Working Group: Ontology Working Group
Session: Knowledge Management Case Study at P&G
Mon, 22 Jan: 15:30-17:00
Room: Main Street 1 (4144)
Abstract:
System Engineering for the Masses via Canonical Systems Model
Increasing product, supply chain and manufacturing complexity have driven industry to begin pursuing “Model Based System Engineering” (MBSE) tools and processes to optimize new product development. To this end, the past decade of development in systems engineering (SE) methods, standards and tools has resulted in many new foundational MBSE capabilities (e.g. ISO15288, SysML, FMI, OSLC, and countless other invaluable standards).

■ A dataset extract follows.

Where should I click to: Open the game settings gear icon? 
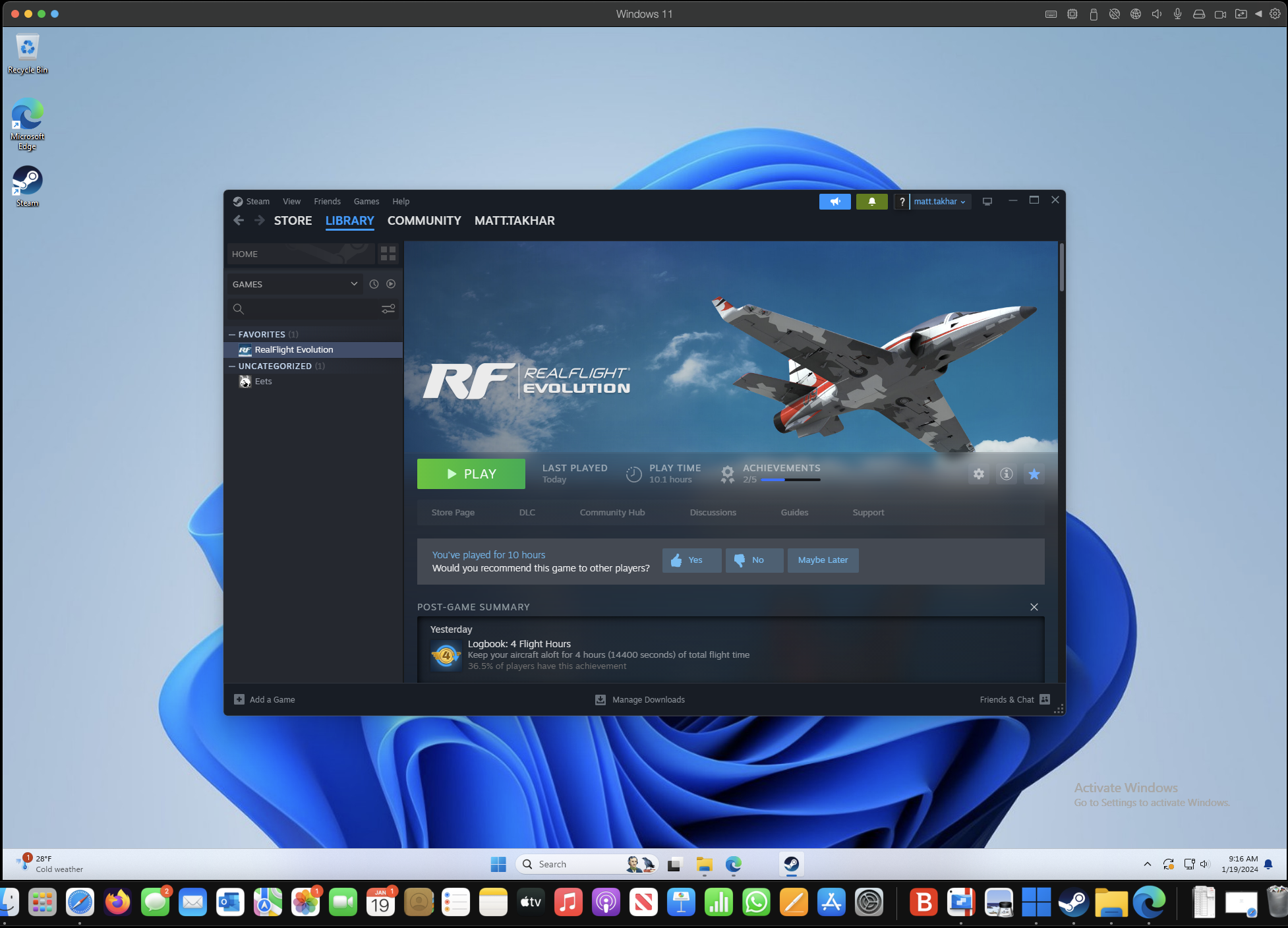[x=979, y=474]
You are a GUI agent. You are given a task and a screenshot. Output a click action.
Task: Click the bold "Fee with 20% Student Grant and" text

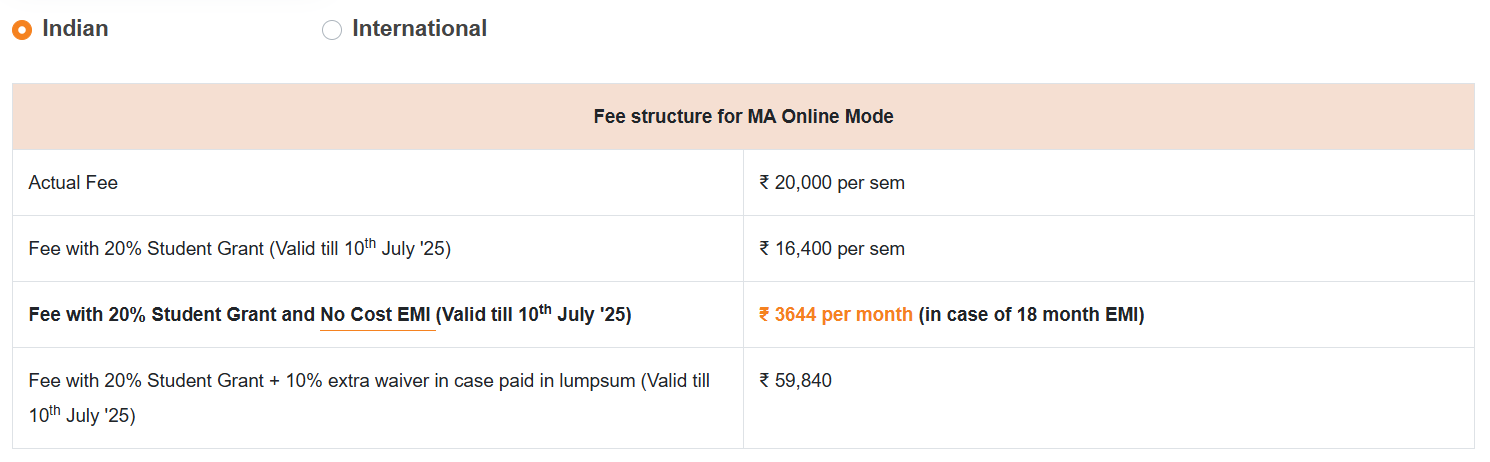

However, these capabilities have typically been applied in a bottom-up fashion to deliver benefits within the classic software and engineering disciplines. As a result, systems models often leave out many disciplines and fall short of the degree of abstraction required to support cross-discipline collaboration on the requirements of systems and the resulting models are often too solution-oriented to enable broad-scale re-use of the fundamental underlying technical knowledge in future, up-stream innovation work. Further, systems modeling tools generally lack the simple, but powerful user interface to provide basic answers to basic change impact and requirements trade-space questions posed by “the masses” (non-MBSE experts). Last, but not least, the complexity of the meta-models and user interfaces in use by today’s systems engineering tools require an “adoption activation energy” not available in today’s quarterly-profit-chasing mindset.
To tackle the above challenges, P&G partnered with leading-edge systems engineering method suppliers (ICTT and Big Lever), leading-edge tool suppliers (e.g. IBM, TomSawyer, The ReUse Company, Modelon, and Big Lever) and systems modeling tool configuration expertise (321gang). After two years of development and multiple pilots, we have taken a big step forward in providing the canonical systems modeling and analysis capabilities to deliver systems engineering capabilities to “the masses”. The resulting method and tools are usable by personnel at all levels of the enterprise, in all disciplines, throughout all phases of an initiative’s lifecycle. This presentation will review the key strategies and decisions behind the break-through new capability and some aspects of the solution will be demonstrated.